### Source document
[Start of section]

Synopsis: Can a parent love too much? Or is too much never enough?
Anna is not sick, but she might as well be. By age thirteen, she has undergone countless surgeries, transfusions, and shots so that her older sister, Kate, can somehow fight the leukemia that has plagued her since childhood. The product of preimplantation genetic diagnosis, Anna was conceived as a bone marrow match for Kate – a life and a role that she has never challenged…until now.
Like most teenagers, Anna is beginning to question who she truly is. But unlike most teenagers, she has always been defined in terms of her sister – and so Anna makes a decision that for most would be unthinkable, a decision that will tear her family apart and have perhaps fatal consequences for the sister she loves.
A provocative novel that raises some important ethical issues, My Sister’s Keeper is the story of one family’s struggle for survival at all human costs and a stunning moral parable for all time.
My Review: I found this to be a difficult novel to read, both because of Kate’s illness and the situation that Anna finds herself in. I’ve seen the movie, so I kind of knew the story already, and it was still a very sad book. I found myself asking, over and over, what would I do in this situation?
What made it a little more difficult for me was that to an extent, I didn’t really like Anna anyway. I found her to be annoying and it was frustrating to see how she just couldn’t seem to make up her mind. Then again, I would probably waiver were I in her position, so I don’t feel like I can be too critical of her. And I haven’t been a thirteen year old for a really long time, so maybe I’m just too disconnected to really identify with much of her life.

[End of section]

### What you need to do
A - In the book review of My Sister's Keeper, what was Anna conceived to be for her sister Kate?
B - Carry on the book review of My Sister's Keeper from its last sentence.
The rows below come from a separate source.

### Entries shown
[Start of section]

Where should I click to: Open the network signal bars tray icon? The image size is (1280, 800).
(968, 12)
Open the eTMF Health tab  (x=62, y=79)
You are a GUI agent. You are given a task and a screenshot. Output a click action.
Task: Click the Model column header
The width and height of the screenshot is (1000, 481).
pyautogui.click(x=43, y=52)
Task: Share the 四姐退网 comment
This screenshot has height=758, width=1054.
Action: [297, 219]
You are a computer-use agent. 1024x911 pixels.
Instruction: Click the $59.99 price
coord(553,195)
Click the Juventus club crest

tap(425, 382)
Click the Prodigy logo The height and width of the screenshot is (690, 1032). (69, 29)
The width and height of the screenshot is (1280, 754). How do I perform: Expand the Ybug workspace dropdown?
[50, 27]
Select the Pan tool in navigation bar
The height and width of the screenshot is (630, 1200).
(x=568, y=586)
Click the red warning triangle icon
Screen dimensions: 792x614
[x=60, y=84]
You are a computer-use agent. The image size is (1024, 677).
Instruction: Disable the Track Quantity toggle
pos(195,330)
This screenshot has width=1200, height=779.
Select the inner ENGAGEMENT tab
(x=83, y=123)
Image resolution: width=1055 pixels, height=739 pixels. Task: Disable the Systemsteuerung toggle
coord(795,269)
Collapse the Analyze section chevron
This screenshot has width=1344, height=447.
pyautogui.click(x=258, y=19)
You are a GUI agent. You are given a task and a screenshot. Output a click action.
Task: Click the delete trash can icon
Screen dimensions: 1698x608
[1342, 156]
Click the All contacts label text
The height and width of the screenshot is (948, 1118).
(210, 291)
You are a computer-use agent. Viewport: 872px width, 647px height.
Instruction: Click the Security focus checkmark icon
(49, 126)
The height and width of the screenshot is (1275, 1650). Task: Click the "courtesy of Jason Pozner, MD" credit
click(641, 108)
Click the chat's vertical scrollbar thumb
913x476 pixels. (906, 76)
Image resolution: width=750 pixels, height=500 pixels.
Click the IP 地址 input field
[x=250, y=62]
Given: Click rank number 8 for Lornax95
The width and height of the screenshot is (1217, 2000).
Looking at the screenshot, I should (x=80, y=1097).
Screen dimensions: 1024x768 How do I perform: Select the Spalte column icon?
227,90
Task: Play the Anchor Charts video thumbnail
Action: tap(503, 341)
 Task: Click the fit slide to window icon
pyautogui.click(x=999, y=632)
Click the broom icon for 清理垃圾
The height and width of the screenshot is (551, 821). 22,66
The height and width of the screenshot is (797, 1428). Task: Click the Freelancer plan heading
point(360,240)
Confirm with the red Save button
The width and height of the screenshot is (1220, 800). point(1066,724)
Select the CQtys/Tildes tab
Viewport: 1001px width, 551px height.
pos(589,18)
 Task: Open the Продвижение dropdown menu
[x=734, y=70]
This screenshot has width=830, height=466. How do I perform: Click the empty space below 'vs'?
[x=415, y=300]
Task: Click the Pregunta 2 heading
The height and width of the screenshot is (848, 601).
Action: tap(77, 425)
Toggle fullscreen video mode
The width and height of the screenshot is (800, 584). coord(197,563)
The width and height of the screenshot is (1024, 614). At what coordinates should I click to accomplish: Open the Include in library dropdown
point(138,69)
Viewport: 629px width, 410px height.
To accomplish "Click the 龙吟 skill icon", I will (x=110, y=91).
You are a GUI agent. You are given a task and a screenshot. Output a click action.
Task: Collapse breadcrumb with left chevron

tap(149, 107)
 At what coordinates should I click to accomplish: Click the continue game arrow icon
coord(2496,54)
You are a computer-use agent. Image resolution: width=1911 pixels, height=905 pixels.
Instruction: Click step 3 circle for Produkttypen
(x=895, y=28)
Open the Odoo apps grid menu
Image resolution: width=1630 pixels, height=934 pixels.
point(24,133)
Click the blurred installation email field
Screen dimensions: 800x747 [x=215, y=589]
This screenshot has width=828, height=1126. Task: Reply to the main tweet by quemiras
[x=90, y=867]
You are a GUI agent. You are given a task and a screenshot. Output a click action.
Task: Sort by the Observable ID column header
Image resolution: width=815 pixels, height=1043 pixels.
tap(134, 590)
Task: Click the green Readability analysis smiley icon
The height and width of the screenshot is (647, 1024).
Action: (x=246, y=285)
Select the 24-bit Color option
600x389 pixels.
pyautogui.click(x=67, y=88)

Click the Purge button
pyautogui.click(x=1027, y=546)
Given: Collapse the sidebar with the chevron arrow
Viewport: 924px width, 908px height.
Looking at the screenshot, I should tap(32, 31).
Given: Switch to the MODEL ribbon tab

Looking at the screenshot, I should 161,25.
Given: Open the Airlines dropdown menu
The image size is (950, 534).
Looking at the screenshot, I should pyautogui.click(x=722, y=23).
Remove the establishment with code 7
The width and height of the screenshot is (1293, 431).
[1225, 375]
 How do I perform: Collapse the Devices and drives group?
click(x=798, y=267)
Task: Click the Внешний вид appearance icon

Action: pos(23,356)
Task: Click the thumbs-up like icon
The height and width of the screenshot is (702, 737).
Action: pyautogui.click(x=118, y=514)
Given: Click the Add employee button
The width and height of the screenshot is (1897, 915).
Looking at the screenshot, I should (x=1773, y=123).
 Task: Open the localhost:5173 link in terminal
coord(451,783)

[End of section]

### Results by task
A - A bone marrow match.

B -
The novel raises a very big ethical question – how far should you go to save the life of one child, and at what cost to another? Anna’s parents never intended to let things go as far as they did, yet it seems a lot of the time that Kate is the only concern. As a reader, you see the story of the entire Fitzgerald family, and I found myself wondering which of them genuinely suffered the most: Is it Kate with her illness? Anna having to be the perpetual donor? Jesse as the neglected eldest child? Or the parents, having to live this life and make decisions for all three of their children?
The perspective trades off from one character to another at each chapter break, which provided an interesting way to hear the story. The only one missing is Kate – you hear her story through everyone else’s. I definitely felt sympathy for Anna throughout the novel, but I couldn’t help feeling bad for Kate. Not simply because she has leukemia, but also because she has no real choice about what happens to her either. And the sad thing is that you know there is no real happy ending to a story like this.
For those who have seen the movie and not read the book, I highly recommend you make the time to read it and make your own comparisons. Although there is an epilogue, I would be interested in seeing a sequel at some point, because I was left wanting more. This was also my first Jodi Picoult novel, and I will absolutely read more of her work after this.
Read this book if: You’re interested in a lovely family struggle story. It’s definitely a tear jerker, but well worth the effort.